How much is usually paid out?
The amount paid under death in service varies but it can be anything up to four or five times your annual salary.
If your employer offers flexible benefits, you may be able to increase your death in service payment by reducing other benefits.
UNISON has negotiated arrangements with some organisations so that outstanding leave is paid as a death in service benefit. This means that, if a member dies, a sum of money equivalent to the annual leave not taken by the date of death is paid to their family or personal beneficiary.
Can I rely on death in service payments?
A death in service payment may not be enough to support your family. You may prefer to take out a life insurance policy.
What if an employer threatens to withdraw payments?
Contact your UNISON rep or steward and ask them to start talks with your employer.
If many employees oppose the cuts, the employer is more likely to back down before moving to the next step, as there may be other ways they can achieve the savings they are looking to make.
Next steps for UNISON reps
Check death in service arrangements for your workplace.
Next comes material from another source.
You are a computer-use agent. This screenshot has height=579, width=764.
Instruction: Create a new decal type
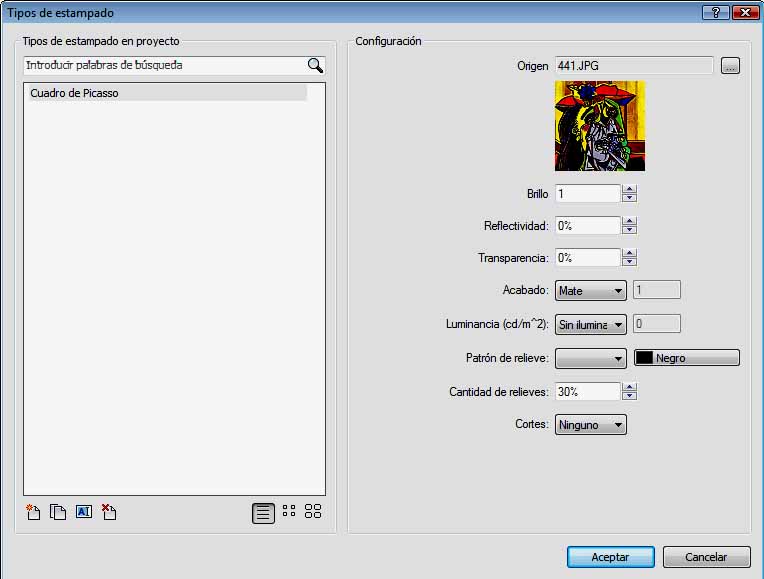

You should be aware of death in service arrangements so you can advise members.
Encourage members to consider their own financial planning. It is up to individual members to decide if a death in service payment would be enough to keep their family financially secure if they die.
Encourage members to think about this and remind them that death in service benefits are not guaranteed to continue.
Death in service
How can I decide if the death in service benefit would be enough to support my family?
Although the death in service benefit may seem like a lot of money, you may want to speak to a financial advisor to decide if a separate life insurance policy would be better for you and your family.
What should I do if I think my employer wants to withdraw death in service benefits?
Tell your UNISON rep. If your UNISON rep can show that lots of people are against the change, your employer may back down.
I’m not a member of a work pension scheme. Will my family get a payment if I die?
Possibly. Death in service payments are often based on group life insurance policies taken out by employers and are not related to pension schemes.
Ask your employer to explain the benefits available to you.